Captain Brian Scott is a member of Doone's Free Companions, allied with Montana Keep. They are mobilized to counter an attack by Virginia Keep. Like all such, the object is to extract a war indemnity payable in "korium", an energy source. Scott, who is second in command to Commander-in-Chief "Cinc" Rhys, must muster his men and ships while dealing with the possibility of ending his career and living in a Keep, tempted by the hedonistic lifestyle, personified by a woman, Ilene Kane. His dedication is further tested when, returning from negotiations with Mendez, commander of an allied Free Company, his boat wrecks and he must trek through the deadly Venusian jungle with a raw recruit who happens to be Ilene's brother, Norman.
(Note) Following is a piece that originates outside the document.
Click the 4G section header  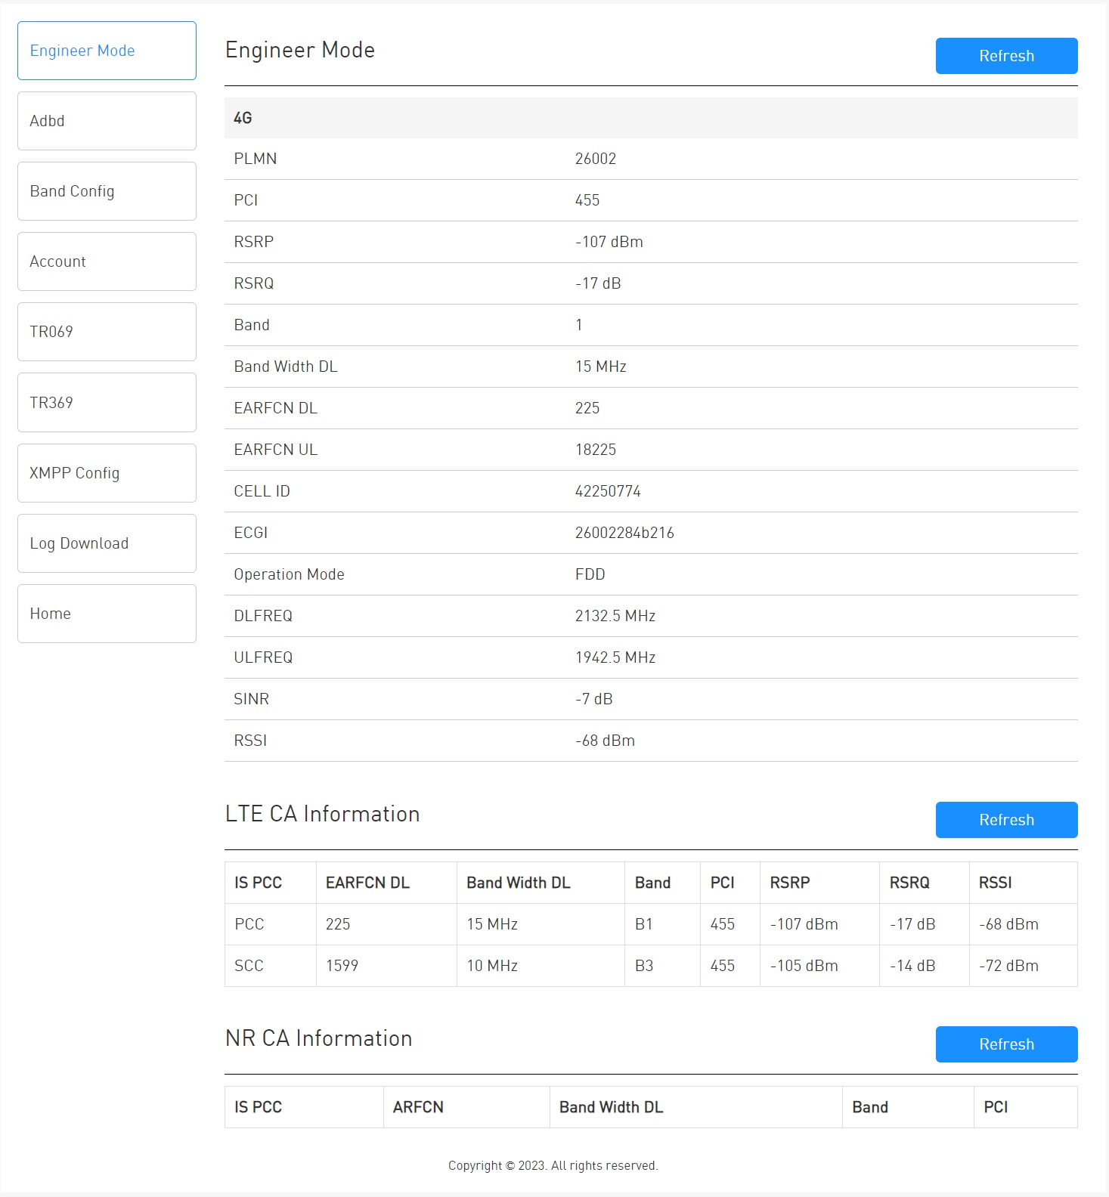pyautogui.click(x=243, y=118)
The battle hinges on the Doone's massive "monitor", the Armageddon, which has enough firepower to destroy an entire fleet, but is too slow to be effective in quick engagements. Monitors also have a tendency to capsize, which leads the Doone Company to mount a deception by covering the superstructure with a fake keel. Rhys is killed in the initial exchanges of fire, putting Scott in command. His ship is then hit, leaving him at the mercy of Mendez and Bienne, a jealous subordinate. Either could kill him and take command. Instead, they save him and transfer to another ship. The enemy then approaches too close to the Armageddon and is defeated when the deception is revealed.

Scott, while disillusioned by the senseless conflict, rejects the temptations of Keep life for the idealism that will one day conquer the surface of the planet and render the Keeps obsolete.